もひとつ、デジタルフォレンジック研究会のコラムから、萩原さんのを。
デジタル・フォレンジック調査の夢」](デジタルフォレンジック研究会 コラム)

現在、このような意味でのフォレンジック調査を商売として行っている会社はUBICやネットエージェントなどまだまだ数が少ないと思われます。そのせいか、外資コンサルタント会社に時々フォレンジック調査依頼があっても、大抵は米国、香港などのいわゆる外国人部隊を招き作業を行っている例が多いと聞き及んでおります。

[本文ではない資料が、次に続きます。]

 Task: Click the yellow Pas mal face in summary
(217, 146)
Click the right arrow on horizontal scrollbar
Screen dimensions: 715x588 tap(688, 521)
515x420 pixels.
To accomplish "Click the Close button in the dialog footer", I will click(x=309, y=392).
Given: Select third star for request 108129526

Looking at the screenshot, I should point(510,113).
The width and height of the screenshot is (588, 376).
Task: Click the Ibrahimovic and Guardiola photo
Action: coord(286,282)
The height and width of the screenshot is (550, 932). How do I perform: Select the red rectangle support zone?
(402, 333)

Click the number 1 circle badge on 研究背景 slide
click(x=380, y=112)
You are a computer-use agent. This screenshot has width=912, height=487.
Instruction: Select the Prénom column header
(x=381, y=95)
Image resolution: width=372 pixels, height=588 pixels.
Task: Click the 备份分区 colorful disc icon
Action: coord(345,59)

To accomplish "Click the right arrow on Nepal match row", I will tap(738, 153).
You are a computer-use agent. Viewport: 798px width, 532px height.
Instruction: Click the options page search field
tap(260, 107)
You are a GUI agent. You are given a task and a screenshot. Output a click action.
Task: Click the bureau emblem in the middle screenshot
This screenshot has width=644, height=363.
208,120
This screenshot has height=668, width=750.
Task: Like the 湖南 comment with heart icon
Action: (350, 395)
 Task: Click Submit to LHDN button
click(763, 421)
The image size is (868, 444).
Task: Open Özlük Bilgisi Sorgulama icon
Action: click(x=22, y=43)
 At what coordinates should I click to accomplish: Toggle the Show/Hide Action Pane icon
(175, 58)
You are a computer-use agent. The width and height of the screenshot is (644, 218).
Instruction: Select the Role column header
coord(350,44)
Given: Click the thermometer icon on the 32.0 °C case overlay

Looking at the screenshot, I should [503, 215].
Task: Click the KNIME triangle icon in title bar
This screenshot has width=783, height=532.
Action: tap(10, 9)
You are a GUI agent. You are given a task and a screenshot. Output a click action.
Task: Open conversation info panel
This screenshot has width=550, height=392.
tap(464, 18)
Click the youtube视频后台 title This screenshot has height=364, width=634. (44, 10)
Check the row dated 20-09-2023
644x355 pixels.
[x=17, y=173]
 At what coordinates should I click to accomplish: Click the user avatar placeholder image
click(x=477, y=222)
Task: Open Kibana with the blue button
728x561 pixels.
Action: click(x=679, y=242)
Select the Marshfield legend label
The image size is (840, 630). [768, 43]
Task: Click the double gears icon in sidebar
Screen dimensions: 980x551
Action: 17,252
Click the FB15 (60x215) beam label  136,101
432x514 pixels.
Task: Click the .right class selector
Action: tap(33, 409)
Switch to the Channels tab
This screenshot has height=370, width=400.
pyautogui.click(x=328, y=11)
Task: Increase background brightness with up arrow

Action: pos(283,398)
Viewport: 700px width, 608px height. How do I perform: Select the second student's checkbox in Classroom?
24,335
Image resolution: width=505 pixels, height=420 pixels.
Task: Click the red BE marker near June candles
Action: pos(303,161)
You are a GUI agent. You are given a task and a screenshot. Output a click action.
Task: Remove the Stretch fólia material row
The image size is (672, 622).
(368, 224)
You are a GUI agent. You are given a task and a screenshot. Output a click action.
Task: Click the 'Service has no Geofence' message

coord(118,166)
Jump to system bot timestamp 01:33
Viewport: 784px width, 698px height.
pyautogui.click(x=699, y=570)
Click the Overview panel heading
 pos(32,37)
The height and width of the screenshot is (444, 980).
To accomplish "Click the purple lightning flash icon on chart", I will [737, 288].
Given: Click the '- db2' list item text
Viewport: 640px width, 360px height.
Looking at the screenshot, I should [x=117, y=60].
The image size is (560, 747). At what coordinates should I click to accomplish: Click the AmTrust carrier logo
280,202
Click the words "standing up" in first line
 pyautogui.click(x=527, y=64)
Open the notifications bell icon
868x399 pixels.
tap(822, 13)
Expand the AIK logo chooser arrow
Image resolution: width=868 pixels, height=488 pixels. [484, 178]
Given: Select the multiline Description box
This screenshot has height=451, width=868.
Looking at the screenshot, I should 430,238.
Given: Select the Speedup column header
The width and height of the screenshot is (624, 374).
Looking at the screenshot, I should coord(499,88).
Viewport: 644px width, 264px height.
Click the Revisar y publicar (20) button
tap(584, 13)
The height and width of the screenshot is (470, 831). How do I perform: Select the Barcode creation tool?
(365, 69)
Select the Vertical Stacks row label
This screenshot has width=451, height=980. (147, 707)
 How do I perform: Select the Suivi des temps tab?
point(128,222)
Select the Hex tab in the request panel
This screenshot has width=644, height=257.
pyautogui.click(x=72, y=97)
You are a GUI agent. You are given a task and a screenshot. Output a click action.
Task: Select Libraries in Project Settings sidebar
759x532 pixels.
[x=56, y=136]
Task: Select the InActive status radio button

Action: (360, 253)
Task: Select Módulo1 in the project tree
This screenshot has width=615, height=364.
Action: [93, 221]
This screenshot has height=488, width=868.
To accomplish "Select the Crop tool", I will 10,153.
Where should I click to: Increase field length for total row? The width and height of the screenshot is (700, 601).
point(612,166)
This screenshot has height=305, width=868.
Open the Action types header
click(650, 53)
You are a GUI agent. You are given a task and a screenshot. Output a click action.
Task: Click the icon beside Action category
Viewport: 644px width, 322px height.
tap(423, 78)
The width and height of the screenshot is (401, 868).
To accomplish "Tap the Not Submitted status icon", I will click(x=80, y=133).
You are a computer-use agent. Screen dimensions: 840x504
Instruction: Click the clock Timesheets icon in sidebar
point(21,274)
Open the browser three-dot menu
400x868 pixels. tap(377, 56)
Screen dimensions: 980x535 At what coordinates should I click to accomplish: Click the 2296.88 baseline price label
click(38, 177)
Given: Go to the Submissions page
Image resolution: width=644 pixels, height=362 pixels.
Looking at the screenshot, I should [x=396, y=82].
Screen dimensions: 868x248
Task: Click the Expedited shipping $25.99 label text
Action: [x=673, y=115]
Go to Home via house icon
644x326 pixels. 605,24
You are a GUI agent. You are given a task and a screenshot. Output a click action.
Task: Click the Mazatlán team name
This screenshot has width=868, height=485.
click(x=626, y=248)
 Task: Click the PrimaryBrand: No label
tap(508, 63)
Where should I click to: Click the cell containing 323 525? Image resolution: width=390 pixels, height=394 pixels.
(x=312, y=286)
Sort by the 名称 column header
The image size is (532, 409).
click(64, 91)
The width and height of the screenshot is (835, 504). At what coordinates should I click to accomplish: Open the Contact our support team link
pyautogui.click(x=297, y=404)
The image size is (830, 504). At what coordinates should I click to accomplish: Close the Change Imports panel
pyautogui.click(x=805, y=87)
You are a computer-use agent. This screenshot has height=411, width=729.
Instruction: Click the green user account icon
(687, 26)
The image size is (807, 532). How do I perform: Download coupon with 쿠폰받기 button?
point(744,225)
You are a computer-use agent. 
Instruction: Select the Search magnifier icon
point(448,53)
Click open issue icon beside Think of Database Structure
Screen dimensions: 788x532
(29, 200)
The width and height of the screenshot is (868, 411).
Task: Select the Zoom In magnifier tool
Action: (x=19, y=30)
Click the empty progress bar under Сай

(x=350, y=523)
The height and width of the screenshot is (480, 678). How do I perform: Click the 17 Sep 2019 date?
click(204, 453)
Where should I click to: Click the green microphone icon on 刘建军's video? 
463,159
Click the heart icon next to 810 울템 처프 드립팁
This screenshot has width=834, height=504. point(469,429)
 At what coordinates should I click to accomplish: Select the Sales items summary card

直接の利害がある萩原さんですからやんわりとしか書けないんだと思うので、代わりに私が書きますが、見逃せない問題だと思っています。例えばある米国企業との間で訴訟沙汰になった日本企業が、外資系コンサルにe-Discovery対応を依頼して、これが下請けの海外フォレンジック調査会社に投げられる(それも米国の)ってことが実際に起こっているようなのですが、ちょっと寒くないですか。しかも今後は、こういう現象の主戦場が米国から中国に移るかもしれないわけです。フォレンジック調査員は調査対象企業の企業秘密にかなり自由にアクセスできます。この調査員に万一産業スパイが紛れ込んでいると、情報ダダモレという事態を招きかねません。もちろんコンサルはそうならないように信用出来る調査会社を選んでいるでしょうけど、日本企業の立場からいうと、そんな重要事項の判断を外資系コンサルに全面的に委ねているという状態だと言えます。それでいいんでしょうか。
日本のフォレンジック産業というものがもう少し活発になって、フォレンジック調査会社が増えて、その各社の能力の評価も定まって、企業がちゃんと信用出来る会社を選べる・・・そんな状態にならないと、国益を損ねかねない事態だと思うんですが。